I used Entity explorer to get the values for the class extensions I created"
IR
WHERE OPS.EscalatedToOps_643BC398_B323_CF06_EA66_724BD2D68ABA = 1
SR
WHERE OPS.EscalatedToOps_A5C3660A_FC4C_366C_A82E_1E4D989E1068 = 1
Please remember that any class extensions will reset the last modified time on all workitems of that class. So make sure to use this tool to avoid that situation. (Use at own risk) :-)
https://gallery.technet.microsoft.com/SCSM-Last-Modified-Date-15425cdc
I really appreciate all of the info and knowledge share. Thanks men.
Finally getting back to this one.
Is it possible to write a Powershell query that would give me all pending requests that are assigned to members of an Active Directory group?
Active Directory doesn't want to identify VIPs in the directory, SCSM doesn't want to extend the schema.
What I can do is create a active directory group, populate it with the VIPs and then hopefully run a powershell command to query for any workitems pending for members of the group?
@Jason_Meyer - Powershell attached!
EDIT: Re-attached after a bit more testing
Thanks Justin!!! All of my Powershell comes from Exchange admin days. I'll talk to our SCSM admin and see if we can make this work.
So, was able to spend some time on this. Was able to get powershell connected to our Service Manager servers. Quickly learned that the script required the community built "SMLets" powershell commands. Did some research to get that going.
Found SMLets (1.0 I think, an old version?) and got it to install, setup the two .DLL files that it needed and was able to get Import-Module SMLets to complete. Listed out the commands and found it was missing some. Did some more research found that I may have an old version.
Question: What version of SMLets are you running and where can I find it? Dug around on GitHub and PowerShell Gallery and finding some various versions, want to make sure I'm running the same as you.
Question: I've read quite a bit about the SCSM SDK and wondering if installing that will help.
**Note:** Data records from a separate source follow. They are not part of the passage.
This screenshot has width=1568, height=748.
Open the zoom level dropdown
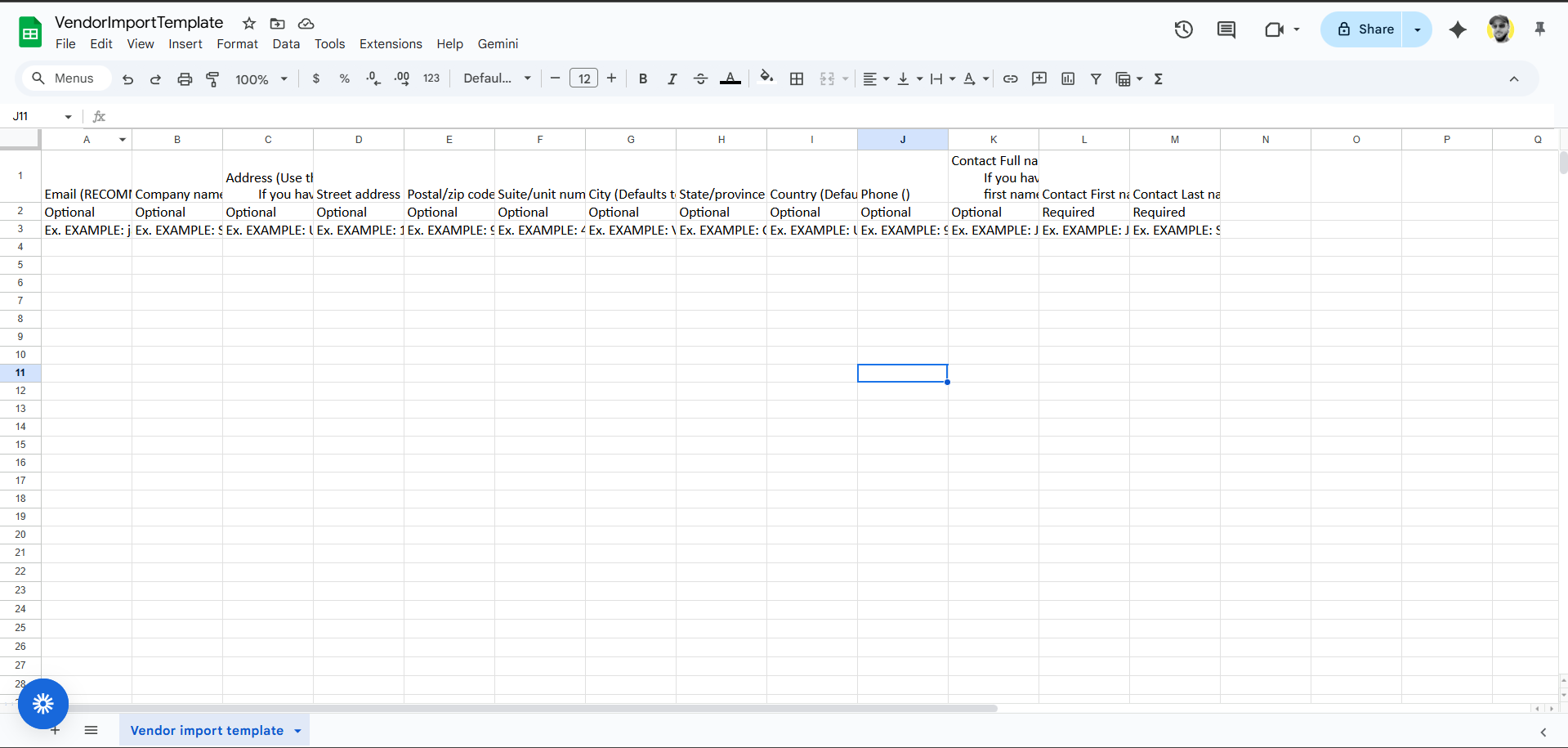pyautogui.click(x=261, y=79)
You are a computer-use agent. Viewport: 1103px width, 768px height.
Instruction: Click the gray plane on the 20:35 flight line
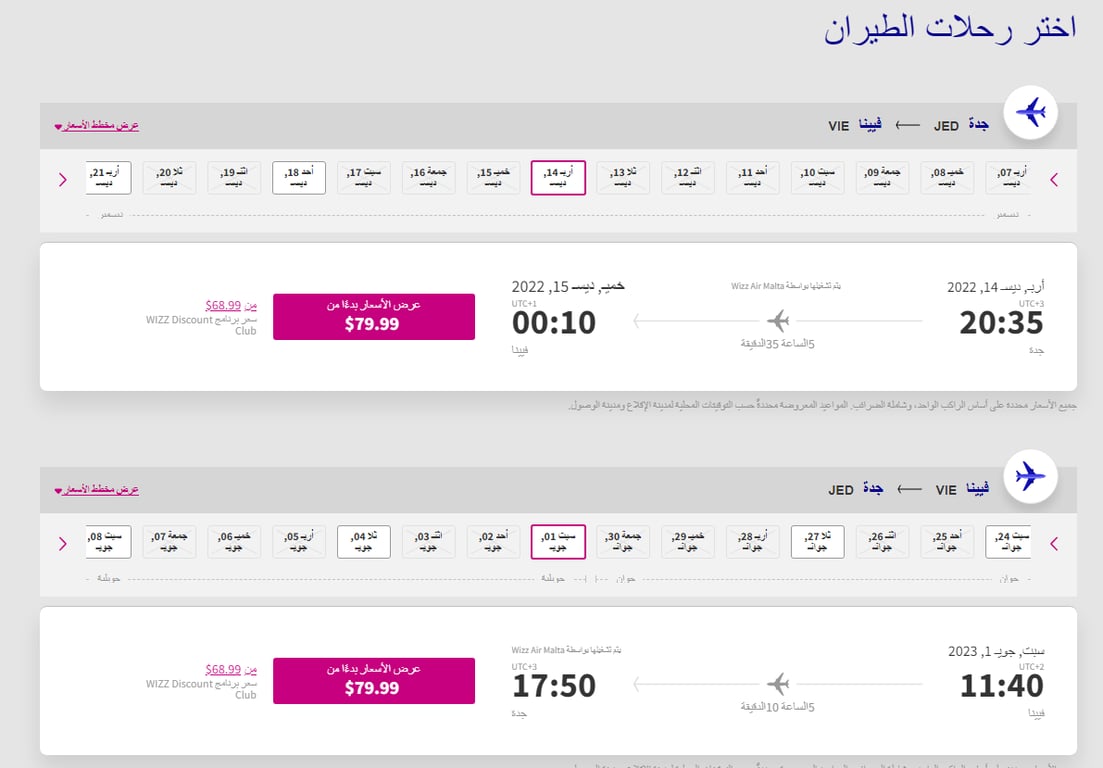click(778, 321)
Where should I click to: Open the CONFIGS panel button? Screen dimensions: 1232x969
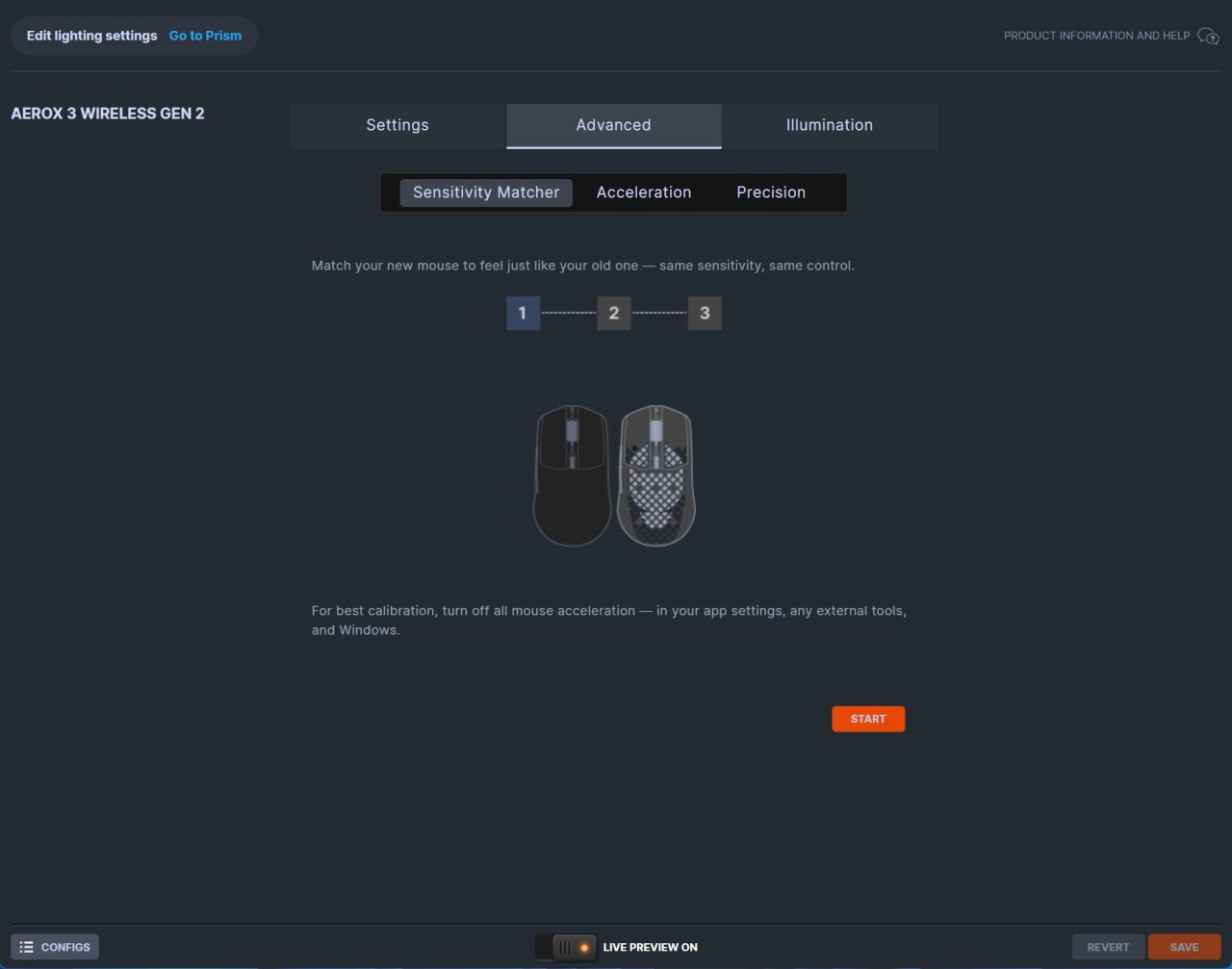click(55, 947)
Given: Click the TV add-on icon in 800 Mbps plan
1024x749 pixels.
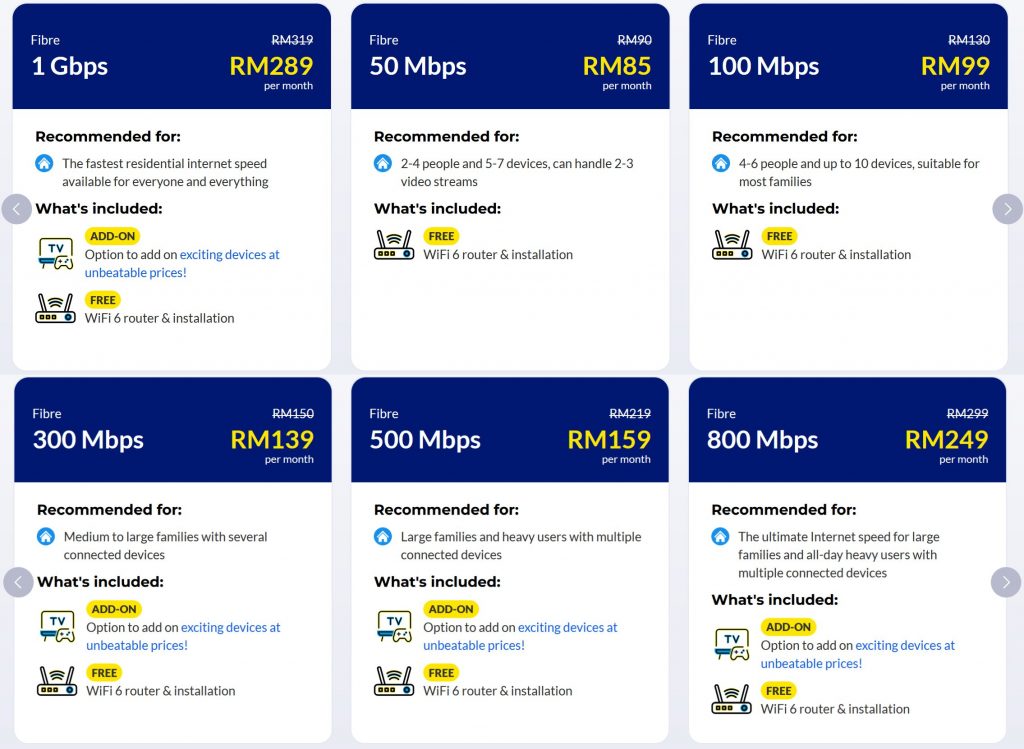Looking at the screenshot, I should click(x=732, y=645).
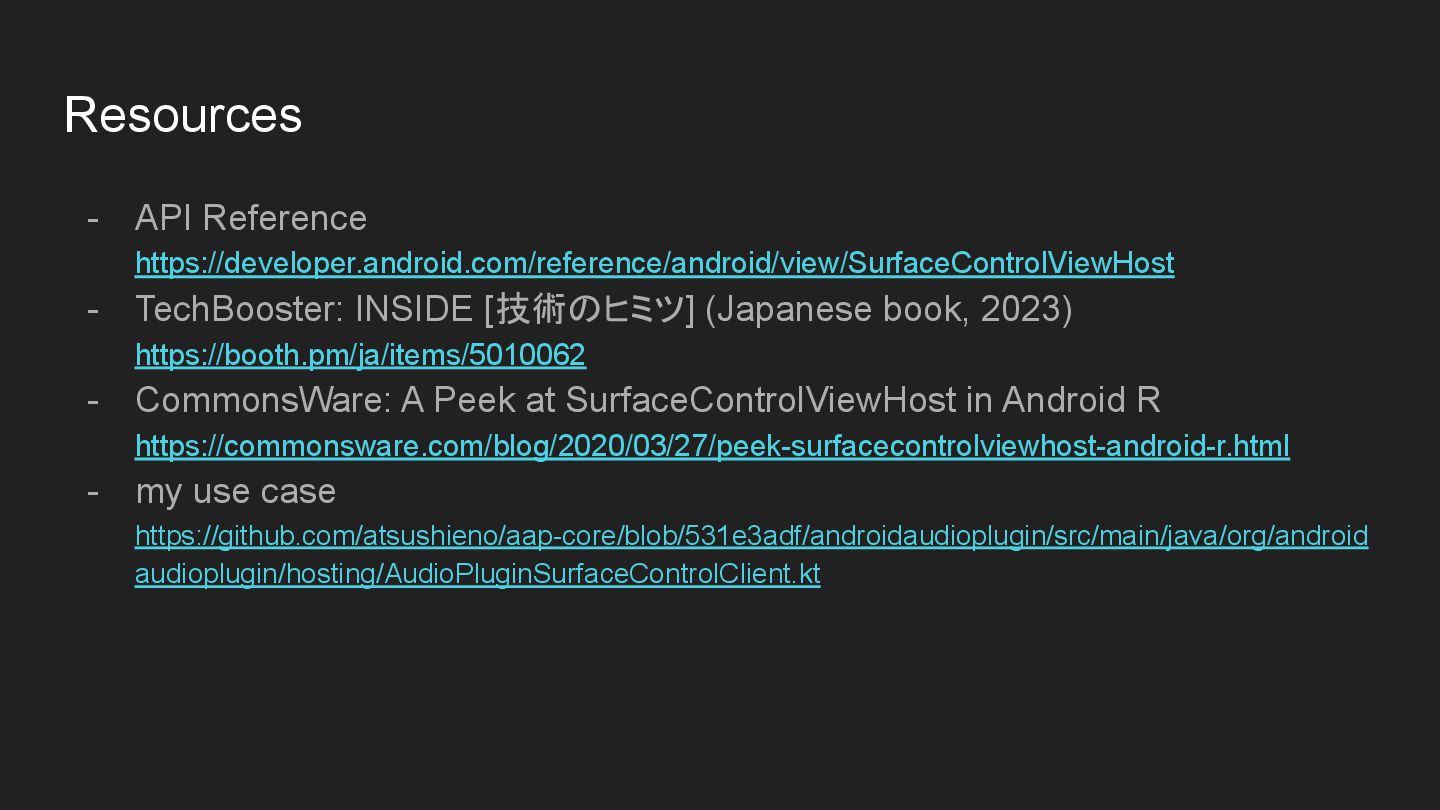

Originally I got the version of SMLets that I had running but when running your script got a few errors. Should I install the SCSM SDK? and (sorry) where can I find it? Again, did some digging and not finding a good source for it.
Question: At the end of your script, line 51 is "Get-WIsByGroup -groupName scsm_analysts". Just verifying that I need to change the -groupname to the name of the Active Directory group, correct?
I appreciate the assistance Justin.
@Jason_Meyer - You should be able to run the powershell on the portal server. The SMLets that gets installed by the portal will be compatible with the script. You are correct in that the group name on line 51 needs to be changed to your group.
Hmm, I don't have access to run this directly on the Cireson web server. Any way to run it on a workstation?
I've attached the version of SMLets that the portal ships with. It may take a bit of configuration...
https://lazywinadmin.com/2014/09/powershell-scsm-install-and-config.html
The "SDK" pieces you need are just the DLLs from your SCSM management server.
Thanks Justin, I couldn't get it to work but our Service Manager admin did tweaking and we did get it working.
needed to add the -computername to eliminate the data access service error.
Really appreciate your help on this.
Now looking at how to pull Affected User name for the results somehow.
So far I have not been able to get Affected User pulled into this report. And actually what we need is the e-mail address of the affected user, which I now am learning is a related object to the Affected user, which is a related object to the work item.
Can someone take a look at the attached code and see how I could get the Affected User's email address added to the output? I'm not concerned about the format, just need a way to get the addresses in bulk.